Richard Thomson, analista-sênior de crédito do Henderson Global Investors, prevê uma oferta apenas limitada de títulos seniores não garantidos a serem emitidos pelos bancos europeus nos próximos meses. No Reino Unido, "alguns bancos estão, com certeza, recomprando bônus privilegiados e recorrendo, por outro lado, aos recursos do governo para conceder empréstimos", diz ele.

O ponto positivo para os investidores é que ter menos títulos em circulação acrescenta um ágio aos papéis, devido a menor oferta. Mas os analistas destacam que esses "exercícios de administração de passivo", pelos quais os bancos se oferecem para recomprar ou trocar papéis, muitas vezes a preço inferior ao de face, são realizados por uma série de motivos e com uma série de categorias de ativos.

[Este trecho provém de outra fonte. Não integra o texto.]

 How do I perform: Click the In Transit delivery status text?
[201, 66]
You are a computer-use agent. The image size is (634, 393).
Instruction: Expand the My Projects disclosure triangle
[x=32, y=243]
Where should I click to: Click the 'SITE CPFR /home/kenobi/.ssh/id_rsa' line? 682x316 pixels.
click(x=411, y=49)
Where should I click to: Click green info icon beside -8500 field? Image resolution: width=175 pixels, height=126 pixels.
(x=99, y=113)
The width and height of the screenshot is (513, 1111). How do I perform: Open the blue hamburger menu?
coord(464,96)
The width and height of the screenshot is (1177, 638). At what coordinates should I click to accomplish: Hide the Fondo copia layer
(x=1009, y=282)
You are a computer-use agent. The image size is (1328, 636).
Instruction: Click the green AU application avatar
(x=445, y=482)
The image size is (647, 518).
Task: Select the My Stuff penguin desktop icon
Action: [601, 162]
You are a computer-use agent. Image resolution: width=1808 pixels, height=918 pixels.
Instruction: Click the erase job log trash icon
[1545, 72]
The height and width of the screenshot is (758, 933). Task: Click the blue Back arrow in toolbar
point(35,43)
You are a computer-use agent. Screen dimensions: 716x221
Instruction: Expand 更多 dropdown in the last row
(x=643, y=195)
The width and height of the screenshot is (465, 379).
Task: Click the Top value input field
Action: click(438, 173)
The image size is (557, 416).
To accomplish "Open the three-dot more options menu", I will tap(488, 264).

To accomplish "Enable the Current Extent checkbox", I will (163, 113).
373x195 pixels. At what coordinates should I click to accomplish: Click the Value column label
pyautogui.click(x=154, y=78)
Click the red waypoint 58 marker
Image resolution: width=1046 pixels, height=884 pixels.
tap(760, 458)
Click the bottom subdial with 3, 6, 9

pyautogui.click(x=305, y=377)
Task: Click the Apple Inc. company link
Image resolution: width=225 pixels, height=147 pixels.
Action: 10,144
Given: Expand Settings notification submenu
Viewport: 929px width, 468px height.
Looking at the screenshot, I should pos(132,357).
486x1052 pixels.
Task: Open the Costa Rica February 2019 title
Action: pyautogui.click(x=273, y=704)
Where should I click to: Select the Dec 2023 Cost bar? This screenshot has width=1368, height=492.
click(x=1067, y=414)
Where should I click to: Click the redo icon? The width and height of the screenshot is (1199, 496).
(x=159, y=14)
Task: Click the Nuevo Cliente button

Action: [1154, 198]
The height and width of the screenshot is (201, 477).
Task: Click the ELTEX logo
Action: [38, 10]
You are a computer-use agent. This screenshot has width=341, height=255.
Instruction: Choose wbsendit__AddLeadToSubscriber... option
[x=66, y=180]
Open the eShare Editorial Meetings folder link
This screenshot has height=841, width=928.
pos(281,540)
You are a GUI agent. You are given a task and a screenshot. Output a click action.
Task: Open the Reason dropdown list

O Citi estima que os bancos europeus recompraram o equivalente a cerca de € 14 bilhões em bônus nos últimos três meses, comparativamente a aproximadamente € 1 bilhão de recompras de títulos realizadas no primeiro trimestre.

Alastair Ryan, analista do UBS, diz que no curto prazo a recente tendência de recomprar bônus deverá permanecer como seara exclusiva dos bancos britânicos, que estão mais bem financiados do que seus concorrentes da zona do euro. As recompras facilitarão para os bancos o uso mais eficiente de seu capital, mas não se traduzirão, necessariamente, em maior volume de empréstimos para pessoas físicas e jurídicas. "Mesmo com o programa de financiamento para empréstimos, os bancos continuam limitados por normas que, na prática, restringem sua capacidade de emprestar."